▶ _やること_
このあとに出てくる、ウルトラマンの特撮について書かれた文章を、一字も変えずに最初から最後まで書き写してください。

▶ _本文_
------------

いつものように『ウルトラマンタイガ』の録画を息子と一緒に見ていたら、彼が一言、こう呟きました。
「このミニチュア凄いなあ…」
そうそう、特にタイガは毎回ミニチュアの作り込みヤバいよな。
……って、え?……今、確かに「ミニチュア」って言ったぞ。あんた、どこで覚えたのそんな言葉。もしかして、ウルトラマンが作り物だって気付いちゃった?そうか気付いちゃったのか……。
いやね、僕も前々から気にはなっていたんです。これだけウルトラマンに夢中な彼の目に、「特撮テレビドラマ」という形態は一体どんな風に映っているんだろうと。
実在しない巨人や怪獣をまるで本当にそこにいるように見せる「特撮」のメカニズムを、4歳半の子供はどれくらいのレベルで理解しているのか。彼がもう少し大きくなったら聞いてみようと思っていたのに、その前に本人の口から「ミニチュア」という言葉が出てきてしまいました。
メイキング映像というタネ明かし
もっと言うと、DVDに特典映像として収録されているメイキングがありますよね。特に特撮パートのメイキングは、最初息子に見せるべきかどうか凄く迷ったことを覚えています。
「迫力満点のあのシーン、実はこういう風に撮ってました」なんて、手品で言うところのタネ明かしみたいなもので、ともすればメイキングを見ることで本編の映像がいかにも作り物っぽく見えてしまったりするデメリットもあると思うんです。僕たち特撮オタクはメイキングが大好物ですけど、ウルトラマンや怪獣の存在を信じている(かもしれない)子供にこれを見せるのは果たしてどうなのかと。

------------

▶ _記録データ_
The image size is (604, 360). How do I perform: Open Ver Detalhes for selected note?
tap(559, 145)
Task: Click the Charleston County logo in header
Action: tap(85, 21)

------------

▶ _答え_
いつものように『ウルトラマンタイガ』の録画を息子と一緒に見ていたら、彼が一言、こう呟きました。
「このミニチュア凄いなあ…」
そうそう、特にタイガは毎回ミニチュアの作り込みヤバいよな。
……って、え?……今、確かに「ミニチュア」って言ったぞ。あんた、どこで覚えたのそんな言葉。もしかして、ウルトラマンが作り物だって気付いちゃった?そうか気付いちゃったのか……。
いやね、僕も前々から気にはなっていたんです。これだけウルトラマンに夢中な彼の目に、「特撮テレビドラマ」という形態は一体どんな風に映っているんだろうと。
実在しない巨人や怪獣をまるで本当にそこにいるように見せる「特撮」のメカニズムを、4歳半の子供はどれくらいのレベルで理解しているのか。彼がもう少し大きくなったら聞いてみようと思っていたのに、その前に本人の口から「ミニチュア」という言葉が出てきてしまいました。
メイキング映像というタネ明かし
もっと言うと、DVDに特典映像として収録されているメイキングがありますよね。特に特撮パートのメイキングは、最初息子に見せるべきかどうか凄く迷ったことを覚えています。
「迫力満点のあのシーン、実はこういう風に撮ってました」なんて、手品で言うところのタネ明かしみたいなもので、ともすればメイキングを見ることで本編の映像がいかにも作り物っぽく見えてしまったりするデメリットもあると思うんです。僕たち特撮オタクはメイキングが大好物ですけど、ウルトラマンや怪獣の存在を信じている(かもしれない)子供にこれを見せるのは果たしてどうなのかと。